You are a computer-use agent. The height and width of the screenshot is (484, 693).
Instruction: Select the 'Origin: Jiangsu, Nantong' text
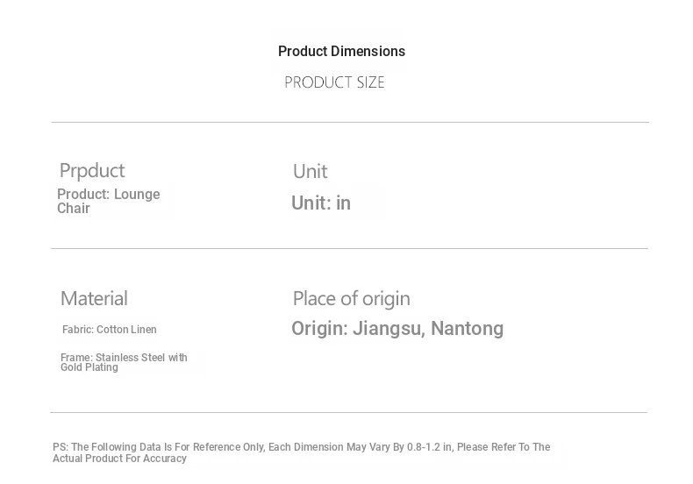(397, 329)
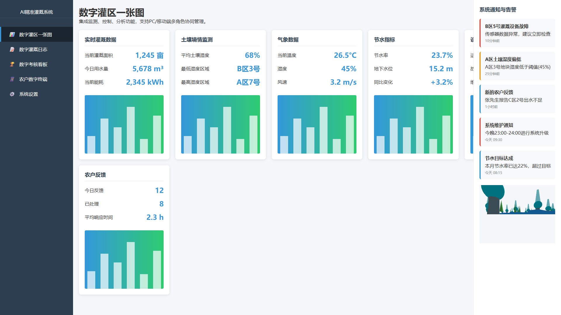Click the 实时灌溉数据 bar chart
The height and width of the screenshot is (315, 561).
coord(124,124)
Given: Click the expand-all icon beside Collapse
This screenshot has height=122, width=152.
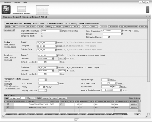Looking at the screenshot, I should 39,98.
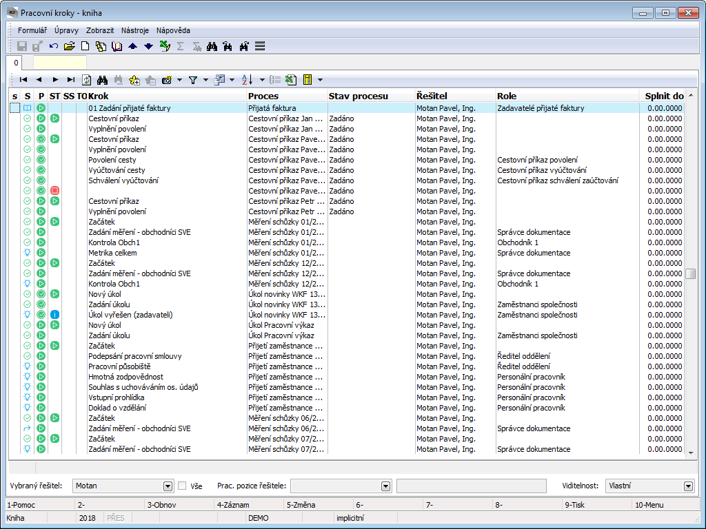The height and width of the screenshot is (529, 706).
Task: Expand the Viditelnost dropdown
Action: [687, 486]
####################
Task instructions: Print the data above line for line, word for word, leaving out the pictures.

Response to this task:
You are a computer-use agent. The height and width of the screenshot is (484, 693).
Instruction: Select the 'Origin: Jiangsu, Nantong' text
(397, 329)
Click the 实时灌溉数据 bar chart
The height and width of the screenshot is (315, 561).
coord(124,124)
Given: Click the expand-all icon beside Collapse
This screenshot has height=122, width=152.
Looking at the screenshot, I should 39,98.
The height and width of the screenshot is (529, 706).
Task: Expand the Viditelnost dropdown
Action: [687, 486]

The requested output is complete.